The osmotic concentration of blood is sensed by osmoreceptors in the hypothalamus: shrinkage of cells stimulates ADH secretion (and also a thirst urge). (ADH has a similar effect on frog skin, making the skin more permeable to water and stimulating osmotic inflow of water when desiccated.) In diabetes insipidus there is a pathological lack of ADH, resulting in chronic diuresis (copious urine flow) and excessive thirst. If the body is overloaded with water but low on salts ADH secretion ceases (low plasma osmolarity) and maximum recovery of sodium occurs in the distal tubule. This is stimulated by aldosterone secretion by the adrenal cortex: it accelerates the sodium pumps in the distal tubule. If aldosterone is accompanied by ADH secretion, water follows sodium isosmotically out of the tubule and into the blood. If ADH is absent (but aldosterone is present), the tubule is waterproof: sodium is extracted from the tubule leaving water behind. Thus aldosterone facilitates sodium removal and conservation. Aldosterone itself is stimulated by a decrease in blood pressure in afferent arterioles of the kidney (e.g. following hemorrhage) and decreased [Na+] in the early part of the distal tubule. When the blood pressure falls, juxtaglomerular apparatus (JGA) cells release renin. Renin acts on angiotensinogen (from the liver) to convert it to angiotensin I and this is later converted to an octopeptide angiotensin II. Angiotensin is a powerful vasoconstrictor, so blood pressure rises and glomerular filtration rates are restored. It also stimulates the synthesis and release of aldosterone (see above), and so sodium retention. Thus the kidney acts as a homeostat to maintain its own glomerular filtration rate. (Decreased sodium in distal tubules is detected by macula densa cells in the tubule wall, also leading to renin release by JGA cells, aldosterone and sodium retention. If [Na+] falls relative to [K+], aldosterone is released, and sodium pumps in the distal tubules exchange sodium in the filtrate for potassium in the plasma).
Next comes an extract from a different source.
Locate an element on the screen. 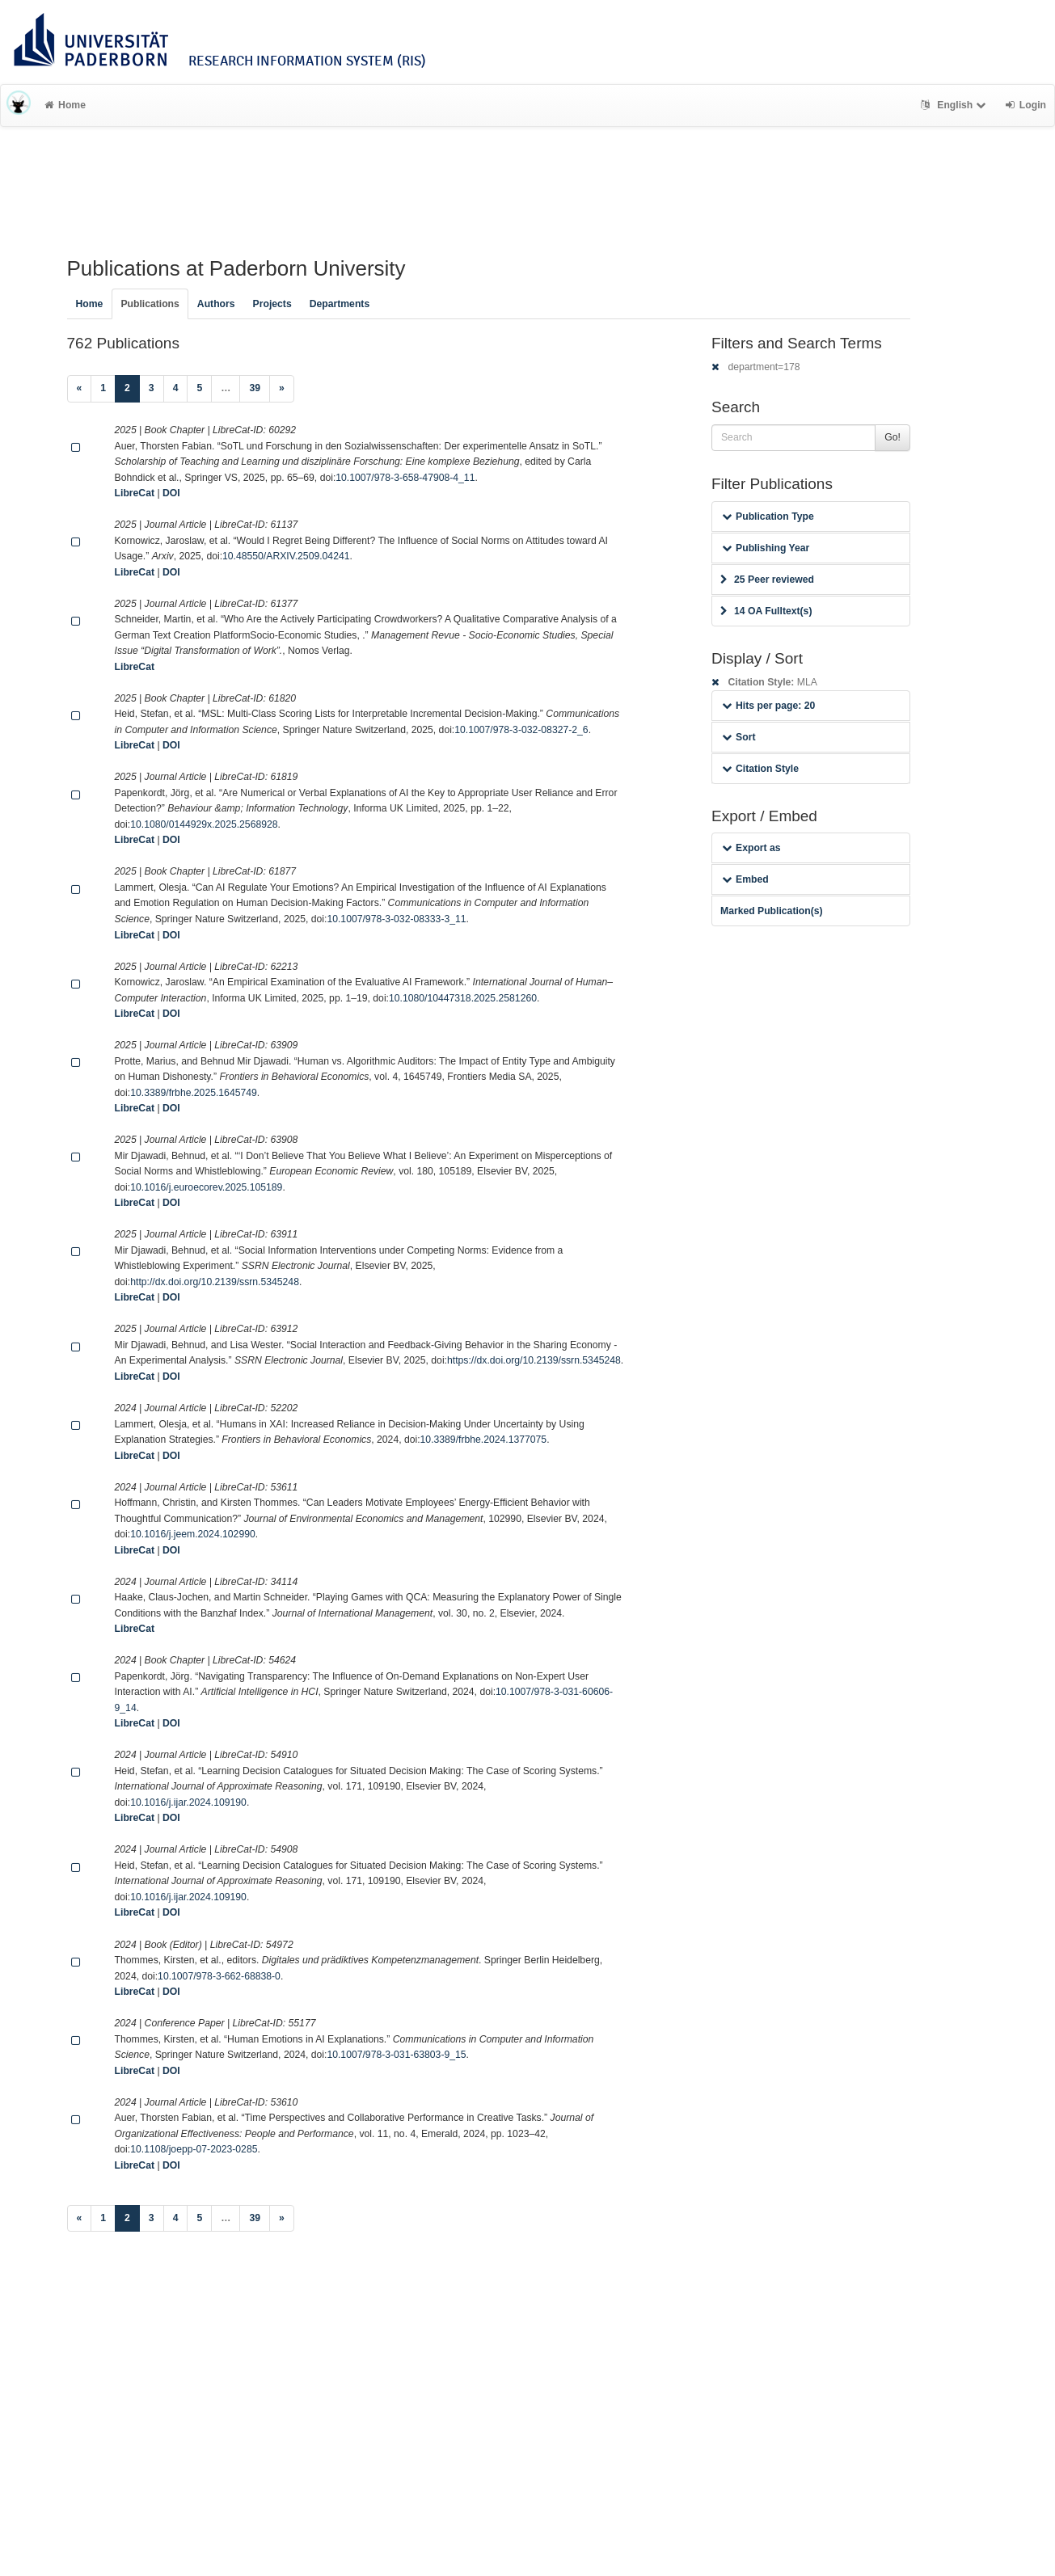 The height and width of the screenshot is (2576, 1055). Marked Publication(s) is located at coordinates (771, 911).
Evolution of the vertebrate kidney
Ancestral vertebrates probably possessed a segmental kidney, with one pair of nephrons for each body segment between the anterior and posterior ends of the coelom. They drained into an archinephric duct. Such a kidney is a holonephros.
In adult fishes and amphibians, the anterior tubules are lost, the middle tubules are associated with draining the testis in the male, and the functional kidney is the hind-most part of the holonephros: this is known as an opisthonephros. The archinephric duct functions in most amphibians and fishes as a ureter and a sperm duct (teleost fishes have a separate sperm duct). Reptiles, birds and mammals (amniotes) have a secondarily non segmental metanephros with its own ureter. Most of the old opisthonephros is now (in males) the epididymis associated with the testis, and the archinephric duct becomes the vas deferens.
During amniote embyrogenesis, there is a process which partially parallels this evolutionary sequence: there are transitory pronephros and mesonephros in the front and middle portions of the embryonic nephrogenic mesoderm. The most posterior part develops to form a metanephric kidney.